Les équipes de l'America's Cup dépensent des centaines de millions d'euros dans l'ingénierie des matériaux et dans les simulateurs de dynamique des fluides numérique (CFD). Cependant, lorsque le plan d'eau est le Golfe de Naples, même les supercalculateurs doivent composer avec la réalité physique d'une étendue d'eau vivante et changeante.
⚙️ 1. Configuration des appendices et profil des ailes
Dans des conditions de vent léger à modéré, caractéristiques de nombreuses journées estivales et printanières à Naples, le choix de la forme des foils devient déterminant :
🪶 Ailes à haute efficacité : Les équipes doivent trouver l'équilibre idéal entre la surface alaire nécessaire pour décoller rapidement et la traînée minimale pour atteindre les vitesses maximales.
🔄 Contrôle du rake et du pitch : L'inclinaison continue de l'aile (le rake) doit compenser en permanence les variations de densité du vent dues aux courants thermiques de la côte napolitaine.

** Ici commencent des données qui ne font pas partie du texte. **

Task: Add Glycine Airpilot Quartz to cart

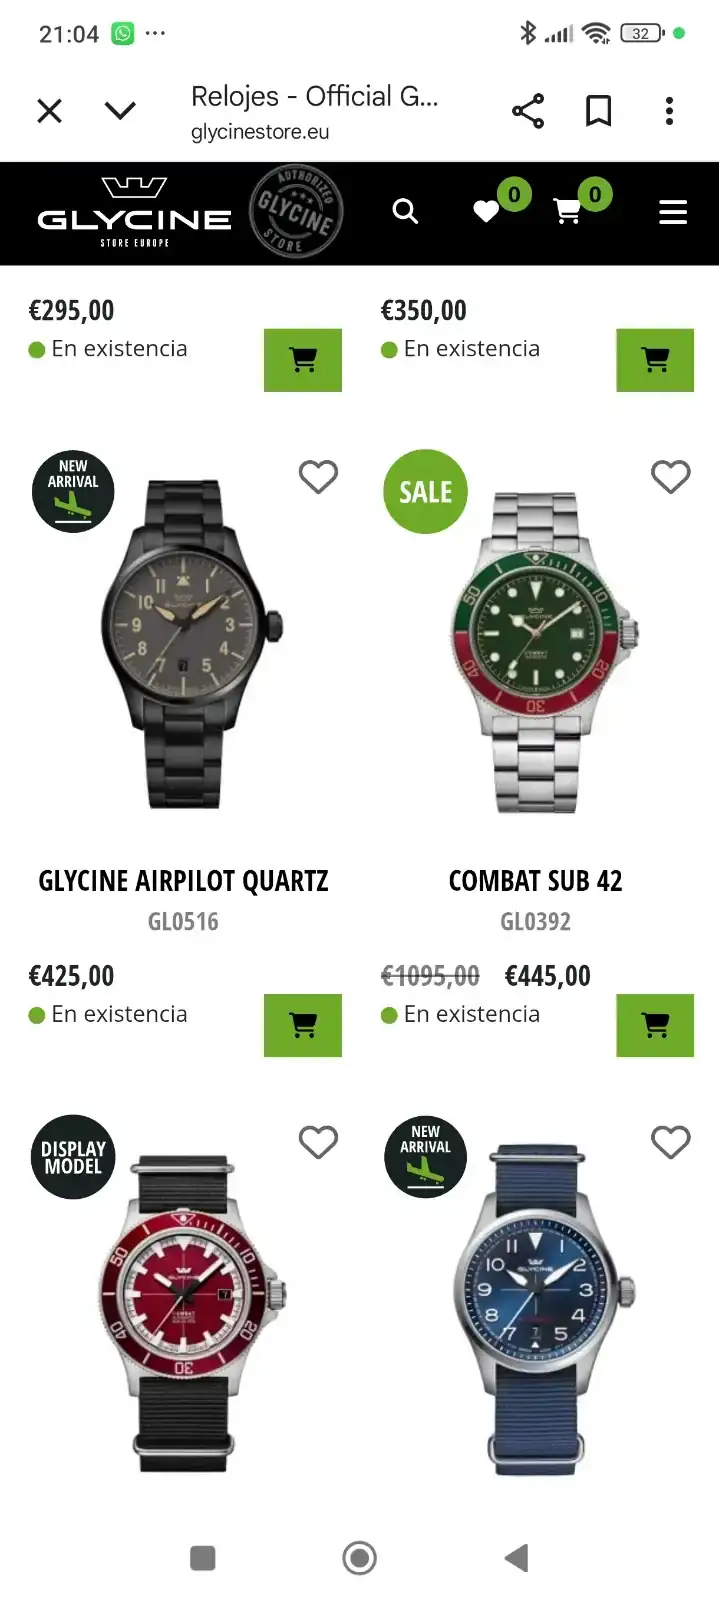Action: click(303, 1025)
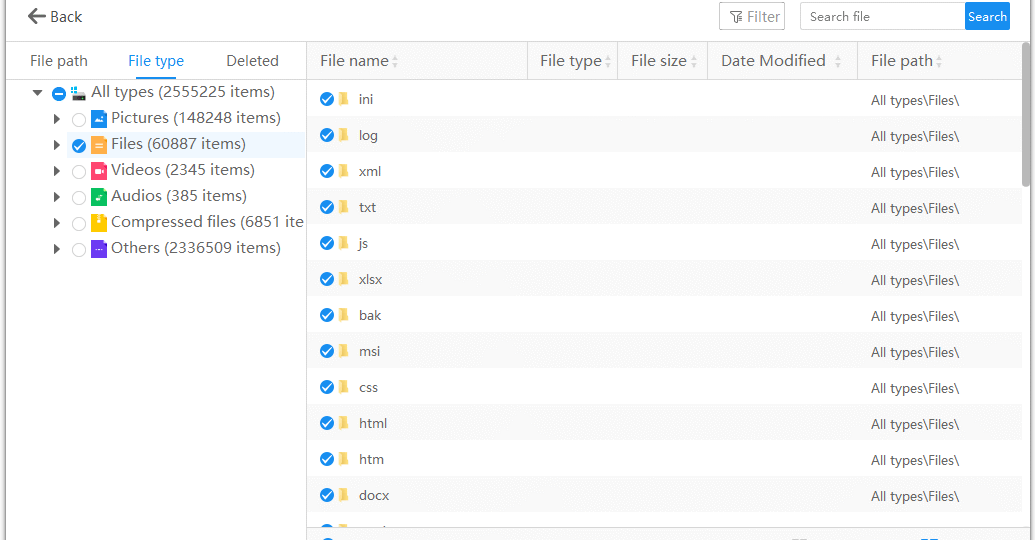Click the Pictures category icon
This screenshot has height=540, width=1035.
(x=99, y=119)
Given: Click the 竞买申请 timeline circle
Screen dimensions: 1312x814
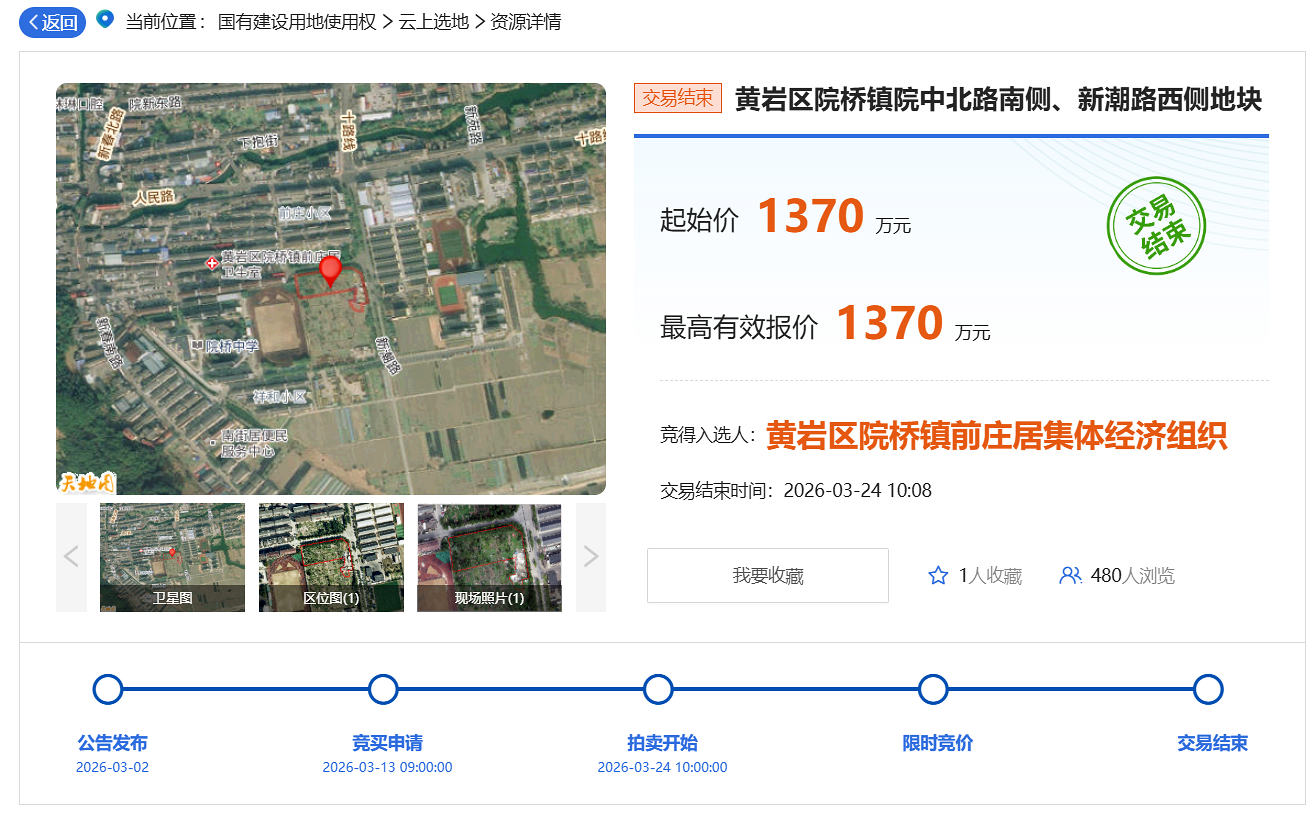Looking at the screenshot, I should point(383,690).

🛰️ 2. Le "Wind-Geek" et les données météo en temps réel
L'orographie de Naples rend les prévisions météo traditionnelles insuffisantes. Pendant l'America's Cup :
📡 Meteo-Boats dédiés : Les bateaux de soutien des équipes stationnent des heures à l'avance en amont du plan d'eau pour tracer les rafales arrivant des vallons de Massa Lubrense ou de Capri.
📊 L'intelligence artificielle embarquée : Les logiciels de stratégie croisent les données de vitesse du vent en entrée pour suggérer au tacticien s'il faut virer vers le large ou chercher de la pression sous le promontoire de Posillipo.
⚓ Pourquoi c'est le spectacle parfait pour les fans
Contrairement aux plans d'eau situés à des kilomètres de la côte, la conformation du Golfe de Naples crée un amphithéâtre naturel :
🏟️ Stade de la mer : Le public sur la terre ferme peut suivre le vol des monocoques à quelques centaines de mètres du rivage.
💥 Match Racing rapproché : Les limites étroites du plan d'eau forcent les coques à des manœuvres d'engagement continues, augmentant l'adrénaline et le spectacle visuel.